The ways in which ERISA can be amended to bring about these changes are not unduly complex. One possibility would be to amend the definition of “welfare benefits” in ERISA to clarify that the purchase of insurance as a means of funding employer-sponsored disability, health, or life insurance benefits excludes the resulting plan from ERISA 9 altogether, leaving claimants with the existing protections of already well-established state laws, rights, and remedies. Another proposal would be to amend § 502 of ERISA 10 to provide that claims brought under insured plans will always be adjudicated in accordance with the same plenary standards and proceedings afforded any other civil action brought in federal court. 11 Simplifying the statutory language to enable recovery of relief at large would also remedy a great unfairness that currently exists.

These proposed changes would restore the intent and purpose of the comprehensive benefits reform enacted by Congress more than thirty-five years ago. More importantly, such changes can help rebuild public confidence in insurance companies that have, for too long, been able to hide behind legislative shields and judicial protections that no other industry receives.


1) 120 Cong. Rec. 29, 933 (1974) (statement of Senator Javits)
2) 29 U.S.C. §1001(b)
3)Sarkisyan v. Cigna Healthcare of Cal., Inc., 613 F. Supp. 2d 1199 (C.D.Cal. 2009)
4)Pokratz v. Jones Dairy Farm, 771 F.2d 206, 209 (7th Cir. 1985)(“The ‘arbitrary or capricious’ standard calls for less searching inquiry than the ‘substantial evidence’ standard that applies to Social Security disability cases. Although it is an overstatement to say that a decision is not arbitrary or capricious whenever a court can review the reasons stated for the decision without a loud guffaw, it is not much of an overstatement. The arbitrary or capricious standard is the least demanding form of judicial review of administrative action. Any questions of judgment are left to the agency, or here to the administrator of the Plan.”)

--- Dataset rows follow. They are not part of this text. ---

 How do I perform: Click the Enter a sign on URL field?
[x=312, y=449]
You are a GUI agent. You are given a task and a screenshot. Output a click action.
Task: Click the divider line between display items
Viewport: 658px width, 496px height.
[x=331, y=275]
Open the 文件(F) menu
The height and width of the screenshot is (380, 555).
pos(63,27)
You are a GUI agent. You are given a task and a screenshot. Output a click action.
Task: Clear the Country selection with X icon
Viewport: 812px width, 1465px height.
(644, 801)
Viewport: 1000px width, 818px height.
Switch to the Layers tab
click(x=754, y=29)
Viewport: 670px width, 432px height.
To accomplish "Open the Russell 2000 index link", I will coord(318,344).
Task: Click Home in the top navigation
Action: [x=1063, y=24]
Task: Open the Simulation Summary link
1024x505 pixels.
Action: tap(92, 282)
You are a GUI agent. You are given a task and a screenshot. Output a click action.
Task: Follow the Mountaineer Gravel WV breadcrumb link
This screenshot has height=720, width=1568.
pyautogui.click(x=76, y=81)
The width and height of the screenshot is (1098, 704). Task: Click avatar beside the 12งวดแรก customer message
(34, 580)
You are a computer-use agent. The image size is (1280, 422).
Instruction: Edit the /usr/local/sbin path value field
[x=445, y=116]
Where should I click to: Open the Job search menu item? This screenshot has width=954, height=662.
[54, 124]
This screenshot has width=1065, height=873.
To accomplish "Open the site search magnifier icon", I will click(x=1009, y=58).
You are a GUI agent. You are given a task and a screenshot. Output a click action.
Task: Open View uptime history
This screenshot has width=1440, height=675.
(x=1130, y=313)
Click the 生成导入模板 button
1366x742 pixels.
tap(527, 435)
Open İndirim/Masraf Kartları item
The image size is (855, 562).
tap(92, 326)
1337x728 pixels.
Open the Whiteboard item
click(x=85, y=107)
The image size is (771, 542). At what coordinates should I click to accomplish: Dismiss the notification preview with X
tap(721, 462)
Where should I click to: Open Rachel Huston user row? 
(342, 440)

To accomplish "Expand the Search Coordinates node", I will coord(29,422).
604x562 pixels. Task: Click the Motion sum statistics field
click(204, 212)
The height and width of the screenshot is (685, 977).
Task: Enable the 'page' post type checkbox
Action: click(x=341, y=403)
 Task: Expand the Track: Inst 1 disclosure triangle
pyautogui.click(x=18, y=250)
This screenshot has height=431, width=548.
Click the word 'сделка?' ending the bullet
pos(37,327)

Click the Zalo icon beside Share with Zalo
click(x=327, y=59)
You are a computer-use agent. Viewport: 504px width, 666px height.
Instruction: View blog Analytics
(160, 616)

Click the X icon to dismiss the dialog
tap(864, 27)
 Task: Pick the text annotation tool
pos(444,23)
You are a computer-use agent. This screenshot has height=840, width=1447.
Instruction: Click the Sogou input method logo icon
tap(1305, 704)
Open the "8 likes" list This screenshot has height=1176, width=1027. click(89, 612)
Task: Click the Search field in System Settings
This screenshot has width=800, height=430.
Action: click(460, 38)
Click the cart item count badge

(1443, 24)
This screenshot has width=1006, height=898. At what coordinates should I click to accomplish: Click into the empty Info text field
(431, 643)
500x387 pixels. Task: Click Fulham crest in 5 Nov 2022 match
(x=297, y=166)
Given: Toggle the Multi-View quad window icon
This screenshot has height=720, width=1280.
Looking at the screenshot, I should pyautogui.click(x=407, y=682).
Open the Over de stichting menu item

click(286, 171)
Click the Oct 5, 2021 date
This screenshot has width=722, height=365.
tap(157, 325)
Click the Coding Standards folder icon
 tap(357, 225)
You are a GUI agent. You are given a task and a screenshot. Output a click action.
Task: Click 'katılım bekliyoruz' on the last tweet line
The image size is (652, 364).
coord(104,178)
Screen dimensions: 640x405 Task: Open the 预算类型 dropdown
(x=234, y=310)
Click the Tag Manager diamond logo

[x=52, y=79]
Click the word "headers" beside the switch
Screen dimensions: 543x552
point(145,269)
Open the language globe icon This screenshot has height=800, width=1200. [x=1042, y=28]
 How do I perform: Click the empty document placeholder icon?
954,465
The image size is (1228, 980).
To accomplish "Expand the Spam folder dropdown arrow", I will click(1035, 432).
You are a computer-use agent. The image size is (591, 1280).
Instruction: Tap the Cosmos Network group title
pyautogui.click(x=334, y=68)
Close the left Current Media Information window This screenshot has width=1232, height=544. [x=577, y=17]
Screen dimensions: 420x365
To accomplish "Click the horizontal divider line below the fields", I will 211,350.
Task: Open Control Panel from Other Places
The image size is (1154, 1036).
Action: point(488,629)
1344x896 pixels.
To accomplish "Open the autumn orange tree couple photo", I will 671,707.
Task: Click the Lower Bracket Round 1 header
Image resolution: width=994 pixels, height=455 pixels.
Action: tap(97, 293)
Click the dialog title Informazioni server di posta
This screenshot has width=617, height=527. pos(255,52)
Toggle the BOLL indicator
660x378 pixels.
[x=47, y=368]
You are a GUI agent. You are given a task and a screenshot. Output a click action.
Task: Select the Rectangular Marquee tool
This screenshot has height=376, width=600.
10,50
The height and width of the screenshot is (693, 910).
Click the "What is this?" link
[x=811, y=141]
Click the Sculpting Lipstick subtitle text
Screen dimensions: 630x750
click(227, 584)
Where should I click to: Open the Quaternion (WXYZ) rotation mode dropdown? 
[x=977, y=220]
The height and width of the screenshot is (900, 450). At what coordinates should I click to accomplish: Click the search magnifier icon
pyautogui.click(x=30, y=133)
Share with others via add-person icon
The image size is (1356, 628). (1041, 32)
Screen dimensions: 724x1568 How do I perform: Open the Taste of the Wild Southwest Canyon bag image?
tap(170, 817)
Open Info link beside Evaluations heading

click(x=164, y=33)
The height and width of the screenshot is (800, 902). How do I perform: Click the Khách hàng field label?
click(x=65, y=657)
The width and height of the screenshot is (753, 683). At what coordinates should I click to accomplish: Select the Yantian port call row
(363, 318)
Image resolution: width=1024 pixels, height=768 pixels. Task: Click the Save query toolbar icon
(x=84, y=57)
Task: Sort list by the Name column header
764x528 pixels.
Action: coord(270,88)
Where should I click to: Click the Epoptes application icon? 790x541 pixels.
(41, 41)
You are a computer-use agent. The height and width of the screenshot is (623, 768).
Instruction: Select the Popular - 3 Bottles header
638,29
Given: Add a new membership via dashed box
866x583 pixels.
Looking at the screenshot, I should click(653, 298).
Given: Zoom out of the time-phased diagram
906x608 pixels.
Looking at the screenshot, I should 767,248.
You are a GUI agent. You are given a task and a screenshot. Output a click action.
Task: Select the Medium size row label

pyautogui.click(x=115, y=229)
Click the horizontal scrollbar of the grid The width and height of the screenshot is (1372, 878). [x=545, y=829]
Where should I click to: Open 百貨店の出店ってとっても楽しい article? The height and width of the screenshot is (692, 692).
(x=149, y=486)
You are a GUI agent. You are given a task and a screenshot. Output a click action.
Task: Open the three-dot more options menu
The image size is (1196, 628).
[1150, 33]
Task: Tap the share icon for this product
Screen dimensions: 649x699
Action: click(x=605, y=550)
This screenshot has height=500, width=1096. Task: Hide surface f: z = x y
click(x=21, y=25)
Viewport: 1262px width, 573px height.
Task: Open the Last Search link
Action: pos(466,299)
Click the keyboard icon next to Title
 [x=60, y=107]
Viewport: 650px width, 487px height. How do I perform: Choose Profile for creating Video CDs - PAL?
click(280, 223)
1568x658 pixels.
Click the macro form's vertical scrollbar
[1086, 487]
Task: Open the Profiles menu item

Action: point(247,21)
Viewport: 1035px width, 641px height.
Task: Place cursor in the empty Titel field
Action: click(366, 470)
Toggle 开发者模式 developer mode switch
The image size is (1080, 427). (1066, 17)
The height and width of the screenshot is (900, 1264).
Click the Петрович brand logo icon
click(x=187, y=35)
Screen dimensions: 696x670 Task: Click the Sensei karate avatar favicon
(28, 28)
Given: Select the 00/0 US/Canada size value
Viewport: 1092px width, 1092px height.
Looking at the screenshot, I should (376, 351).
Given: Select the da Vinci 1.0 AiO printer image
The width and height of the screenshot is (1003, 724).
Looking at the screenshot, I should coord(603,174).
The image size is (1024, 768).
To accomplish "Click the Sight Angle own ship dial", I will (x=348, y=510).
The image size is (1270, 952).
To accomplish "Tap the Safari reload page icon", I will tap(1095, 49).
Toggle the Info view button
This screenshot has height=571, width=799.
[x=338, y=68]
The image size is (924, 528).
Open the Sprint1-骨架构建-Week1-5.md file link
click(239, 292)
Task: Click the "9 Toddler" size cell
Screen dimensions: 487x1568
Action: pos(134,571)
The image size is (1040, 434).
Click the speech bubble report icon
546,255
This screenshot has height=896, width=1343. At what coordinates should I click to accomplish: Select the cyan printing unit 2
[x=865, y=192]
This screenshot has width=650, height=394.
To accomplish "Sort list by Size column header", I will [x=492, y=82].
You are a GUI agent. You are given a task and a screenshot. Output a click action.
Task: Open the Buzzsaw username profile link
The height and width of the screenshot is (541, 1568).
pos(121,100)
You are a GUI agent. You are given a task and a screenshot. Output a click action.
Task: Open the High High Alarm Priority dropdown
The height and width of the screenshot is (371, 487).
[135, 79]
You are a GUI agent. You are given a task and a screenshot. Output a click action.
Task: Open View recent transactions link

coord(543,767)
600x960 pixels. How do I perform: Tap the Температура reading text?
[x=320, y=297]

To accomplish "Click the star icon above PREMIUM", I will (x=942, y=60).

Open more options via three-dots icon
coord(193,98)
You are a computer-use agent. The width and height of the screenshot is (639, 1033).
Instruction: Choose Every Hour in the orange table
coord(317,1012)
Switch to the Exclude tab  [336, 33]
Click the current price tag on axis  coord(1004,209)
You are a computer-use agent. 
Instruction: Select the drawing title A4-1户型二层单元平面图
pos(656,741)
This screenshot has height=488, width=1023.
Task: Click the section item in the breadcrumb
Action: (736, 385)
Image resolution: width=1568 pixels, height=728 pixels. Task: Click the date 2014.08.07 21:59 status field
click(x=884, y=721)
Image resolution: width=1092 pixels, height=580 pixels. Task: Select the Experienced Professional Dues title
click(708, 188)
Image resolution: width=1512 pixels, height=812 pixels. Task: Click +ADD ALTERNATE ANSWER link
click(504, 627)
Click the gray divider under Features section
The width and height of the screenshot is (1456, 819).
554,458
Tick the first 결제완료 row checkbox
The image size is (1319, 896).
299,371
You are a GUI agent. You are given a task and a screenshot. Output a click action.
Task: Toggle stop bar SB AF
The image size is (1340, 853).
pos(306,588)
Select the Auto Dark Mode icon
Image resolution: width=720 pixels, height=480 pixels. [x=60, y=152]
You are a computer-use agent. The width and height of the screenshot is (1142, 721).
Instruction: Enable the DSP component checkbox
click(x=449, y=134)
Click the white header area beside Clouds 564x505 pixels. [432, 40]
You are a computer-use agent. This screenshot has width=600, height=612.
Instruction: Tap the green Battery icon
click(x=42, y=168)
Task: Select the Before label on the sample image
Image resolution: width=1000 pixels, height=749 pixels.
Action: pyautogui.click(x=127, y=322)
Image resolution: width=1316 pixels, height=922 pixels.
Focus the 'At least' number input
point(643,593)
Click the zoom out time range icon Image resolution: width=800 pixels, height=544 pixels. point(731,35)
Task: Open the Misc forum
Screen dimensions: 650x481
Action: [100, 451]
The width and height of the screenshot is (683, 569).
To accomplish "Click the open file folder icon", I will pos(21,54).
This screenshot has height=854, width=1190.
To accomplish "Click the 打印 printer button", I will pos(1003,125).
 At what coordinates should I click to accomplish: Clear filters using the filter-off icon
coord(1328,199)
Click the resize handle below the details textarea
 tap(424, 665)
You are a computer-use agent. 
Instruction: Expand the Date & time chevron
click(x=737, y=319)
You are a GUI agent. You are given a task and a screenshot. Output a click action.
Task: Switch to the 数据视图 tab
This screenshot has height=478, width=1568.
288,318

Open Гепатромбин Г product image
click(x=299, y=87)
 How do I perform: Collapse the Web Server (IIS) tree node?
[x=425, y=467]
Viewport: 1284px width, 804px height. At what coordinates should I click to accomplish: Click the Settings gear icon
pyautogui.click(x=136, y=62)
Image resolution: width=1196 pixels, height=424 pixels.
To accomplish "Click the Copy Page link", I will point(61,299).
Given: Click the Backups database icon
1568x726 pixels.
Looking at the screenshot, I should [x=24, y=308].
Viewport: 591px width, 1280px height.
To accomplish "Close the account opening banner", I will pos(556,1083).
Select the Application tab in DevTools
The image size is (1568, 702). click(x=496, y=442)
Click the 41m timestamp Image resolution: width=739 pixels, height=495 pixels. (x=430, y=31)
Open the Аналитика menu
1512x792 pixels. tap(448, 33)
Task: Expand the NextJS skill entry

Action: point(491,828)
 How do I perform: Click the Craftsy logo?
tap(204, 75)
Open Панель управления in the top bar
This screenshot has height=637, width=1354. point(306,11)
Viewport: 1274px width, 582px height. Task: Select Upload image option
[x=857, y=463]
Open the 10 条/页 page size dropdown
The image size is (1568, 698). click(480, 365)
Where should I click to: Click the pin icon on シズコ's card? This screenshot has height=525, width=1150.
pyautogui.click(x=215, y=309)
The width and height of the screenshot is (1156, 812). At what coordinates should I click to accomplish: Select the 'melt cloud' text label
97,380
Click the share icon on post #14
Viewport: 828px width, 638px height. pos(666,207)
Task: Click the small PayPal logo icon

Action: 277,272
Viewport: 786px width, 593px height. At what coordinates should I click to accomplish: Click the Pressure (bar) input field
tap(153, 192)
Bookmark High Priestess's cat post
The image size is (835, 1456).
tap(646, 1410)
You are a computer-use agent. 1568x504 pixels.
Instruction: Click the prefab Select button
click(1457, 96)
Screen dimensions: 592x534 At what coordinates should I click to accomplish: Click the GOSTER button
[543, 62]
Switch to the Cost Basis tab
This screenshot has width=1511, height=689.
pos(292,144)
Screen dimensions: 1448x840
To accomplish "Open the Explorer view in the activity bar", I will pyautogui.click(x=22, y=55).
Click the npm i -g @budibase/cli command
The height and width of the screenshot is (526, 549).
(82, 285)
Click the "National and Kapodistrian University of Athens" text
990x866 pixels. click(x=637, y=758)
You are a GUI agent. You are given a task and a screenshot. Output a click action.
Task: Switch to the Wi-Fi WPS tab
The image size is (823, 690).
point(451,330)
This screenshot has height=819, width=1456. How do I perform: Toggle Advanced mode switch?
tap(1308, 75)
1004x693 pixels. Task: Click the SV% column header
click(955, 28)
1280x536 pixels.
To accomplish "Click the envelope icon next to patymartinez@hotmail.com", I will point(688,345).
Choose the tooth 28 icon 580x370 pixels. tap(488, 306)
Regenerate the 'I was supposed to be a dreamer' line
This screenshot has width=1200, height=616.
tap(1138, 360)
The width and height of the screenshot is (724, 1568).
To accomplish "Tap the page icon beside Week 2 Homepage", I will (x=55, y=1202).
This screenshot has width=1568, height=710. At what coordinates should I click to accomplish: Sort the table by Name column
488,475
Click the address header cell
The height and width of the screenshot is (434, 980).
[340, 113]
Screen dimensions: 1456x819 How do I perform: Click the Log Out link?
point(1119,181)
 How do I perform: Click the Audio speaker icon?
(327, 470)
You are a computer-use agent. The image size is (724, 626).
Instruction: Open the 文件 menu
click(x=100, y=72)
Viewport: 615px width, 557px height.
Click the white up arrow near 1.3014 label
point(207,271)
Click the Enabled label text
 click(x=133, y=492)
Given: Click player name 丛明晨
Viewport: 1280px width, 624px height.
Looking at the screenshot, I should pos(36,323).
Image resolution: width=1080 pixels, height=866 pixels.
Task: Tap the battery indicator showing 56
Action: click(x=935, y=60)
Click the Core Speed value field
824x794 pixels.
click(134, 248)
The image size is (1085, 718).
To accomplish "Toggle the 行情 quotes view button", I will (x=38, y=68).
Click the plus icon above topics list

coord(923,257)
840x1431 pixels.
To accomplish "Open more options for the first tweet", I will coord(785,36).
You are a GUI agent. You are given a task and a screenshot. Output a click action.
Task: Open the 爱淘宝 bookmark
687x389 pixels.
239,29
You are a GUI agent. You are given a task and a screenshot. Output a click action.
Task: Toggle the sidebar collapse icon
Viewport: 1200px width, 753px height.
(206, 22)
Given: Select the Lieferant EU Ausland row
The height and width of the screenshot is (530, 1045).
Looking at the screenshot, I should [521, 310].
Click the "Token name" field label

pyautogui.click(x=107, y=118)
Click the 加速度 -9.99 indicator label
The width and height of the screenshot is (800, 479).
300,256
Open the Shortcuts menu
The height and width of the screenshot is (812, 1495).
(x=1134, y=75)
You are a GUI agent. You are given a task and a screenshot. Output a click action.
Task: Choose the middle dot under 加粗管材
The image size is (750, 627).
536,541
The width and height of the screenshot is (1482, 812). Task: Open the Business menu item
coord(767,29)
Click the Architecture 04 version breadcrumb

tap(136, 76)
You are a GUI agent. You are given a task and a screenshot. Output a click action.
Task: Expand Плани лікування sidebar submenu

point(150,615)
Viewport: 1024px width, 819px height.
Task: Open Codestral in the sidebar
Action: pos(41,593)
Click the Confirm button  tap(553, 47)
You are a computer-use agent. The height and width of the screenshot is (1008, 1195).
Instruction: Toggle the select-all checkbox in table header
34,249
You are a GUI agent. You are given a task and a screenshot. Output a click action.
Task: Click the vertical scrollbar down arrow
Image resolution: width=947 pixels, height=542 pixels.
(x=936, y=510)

5) Herzberger v. Standard Ins.Co., 205 F.3d 327, 331 (7th Cir. 2000)
6) Jenkins v. Price Waterhouse Long Term Disability Plan, 564 F.3d 856 (7th Cir. 2009)
7)Black v. Long Term Disability Ins., 582 F.3d 738 (7th Cir. 2009)
8) Milliman Inc. November 14, 2005
9) 29 U.S.C. § 1002(1)
10) 29 U.S.C. § 1132
11) It is important to distinguish insured welfare benefit plans from Taft-Hartley plans or other self-funded plans which have governance, funding, and other procedural mechanisms in place offering greater protection to plan participants than insured plans.